Raw data below:
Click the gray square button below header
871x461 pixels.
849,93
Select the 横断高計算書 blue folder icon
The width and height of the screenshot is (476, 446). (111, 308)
End of Raw data.
* _What needs to be done_:
Every line above is to be transcribed exactly.

* _Problem solution_:
Click the gray square button below header
871x461 pixels.
849,93
Select the 横断高計算書 blue folder icon
The width and height of the screenshot is (476, 446). (111, 308)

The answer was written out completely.